THE INFORMATION COMMUNICATED WITHIN THIS ANNOUNCEMENT WAS DEEMED TO CONSTITUTE INSIDE INFORMATION AS STIPULATED UNDER THE MARKET ABUSE REGULATIONS (EU) NO. 596/2014 PRIOR TO ITS PUBLICATION. UPON THE PUBLICATION OF THIS ANNOUNCEMENT, THIS INSIDE INFORMATION IS NOW CONSIDERED TO BE IN THE PUBLIC DOMAIN.

7 December 2018

Quadrise Fuels International plc

("Quadrise", "QFI'', the "Company" and together with its subsidiaries the "Group")

Open Offer to raise up to £2.16 million

Quadrise announces a non‐underwritten open offer to raise up to £2.16 million through the issue of up to 86,220,497 new Ordinary Shares at a price of 2.5 pence per Ordinary Share on the basis of 1 Open Offer Share for every 10 Existing Ordinary Shares held on the Record Date (the "Open Offer").

In addition, the Open Offer presents Qualifying Shareholders with an opportunity, provided that they take up their Open Offer Entitlements in full, to apply for additional Open Offer Shares through the Excess Application Facility.

A circular setting out full details of the Open Offer, including the terms and conditions and details on how to accept the Open Offer, (the "Circular") and an accompanying Application Form (for Qualifying Non‐CREST Shareholders) will today be posted to Shareholders.

A copy of the Circular will shortly be available from the Company's website atwww.quadrisefuels.com.

Capitalised terms used but not otherwise defined in this announcement bear the meanings ascribed to them in the Circular.

Open Offer

In the third quarter of 2018 the Company was pleased to announce the renewal of a number of existing relationships and to announce, in November 2018, the signature of a memorandum of understanding and MSAR® test programme with a European multinational integrated oil and gas company and entry by the Company into a Co‐Marketing and Project Development Agreement (the "CMPDA") with Freepoint.

Whilst the Company has faced a number of challenges recently, and there continues to be some way to go before the Company anticipates being able to progress to commercial projects, QFI and its clients believe that there are substantial opportunities in the power generation and marine markets for MSAR® in the near term. The recently announced business development milestones, which are further described below, are positive initiatives in this regard.
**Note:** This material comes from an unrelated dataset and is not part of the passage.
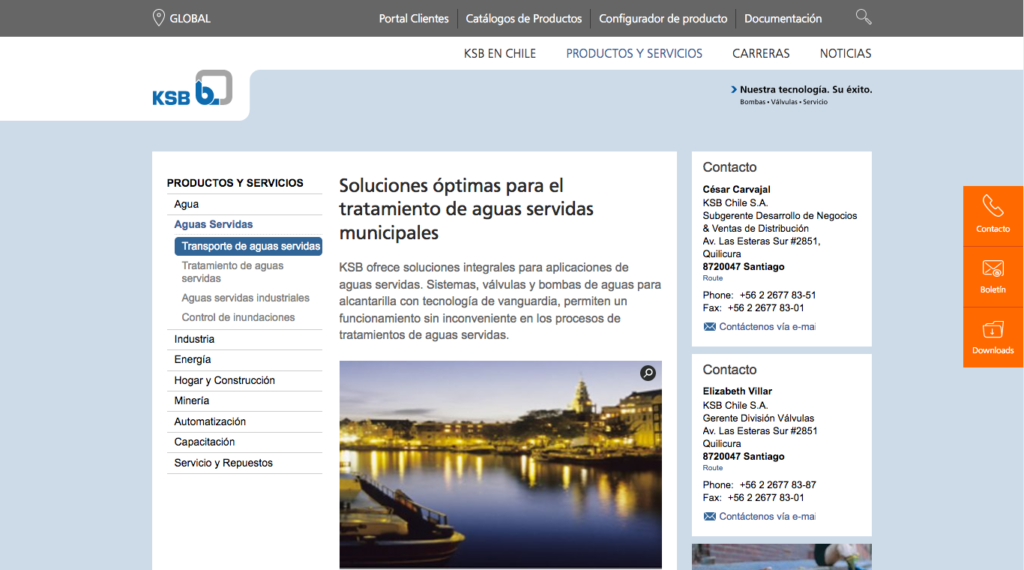
Task: Select Tratamiento de aguas servidas submenu
Action: tap(232, 272)
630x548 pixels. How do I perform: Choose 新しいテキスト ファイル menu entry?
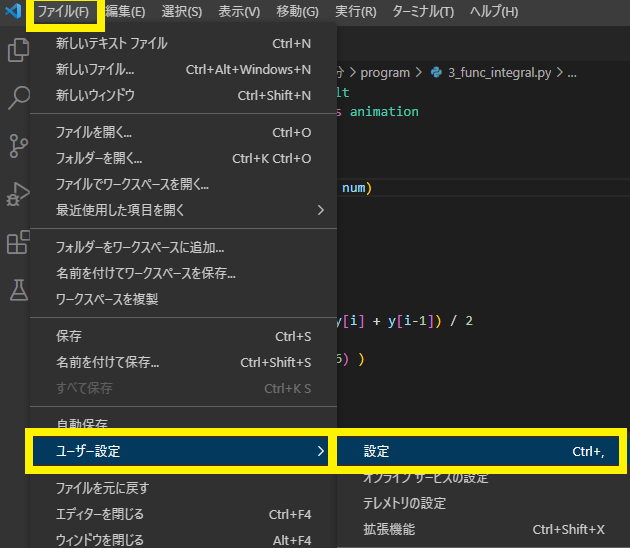tap(111, 43)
As at 30 June 2018, the Company held cash resources of £2.2 million. These cash balances were confirmed in the Company's final results for the year ended 30 June 2018, to be sufficient to enable the continue development of the business into early 2019 with, at that time, a number of initiatives, including equity funding, under consideration to provide longer term financing for the business.

As at 30 November 2018, the Company had unaudited estimated cash balances of approximately £1.2 million and monthly expenses of approximately £220,000 per month. The Board therefore considers that, notwithstanding the positive recent businessdevelopment initiatives, should access to additional funds not be secured by the end of January 2019, the Board would need to consider the commencement of an orderly winding down of the business at that time.

As previously stated, the Board has considered a number of funding initiatives and, following a review of the options currently available to the Company, the Company is now making the Open Offer to Qualifying Shareholders of up to 86,220,497 Open Offer Shares to raise up to, approximately, a further £2.16 million at the Issue Price of 2.5 pence per Open Offer Share on the basis of 1 Open Offer Share for every 10 Existing Ordinary Shares held on the Record Date.

In addition, the Open Offer presents Qualifying Shareholders with an opportunity, provided that they take up their Open Offer Entitlements in full, to apply for additional Open Offer Shares through the Excess Application Facility further described in the Circular.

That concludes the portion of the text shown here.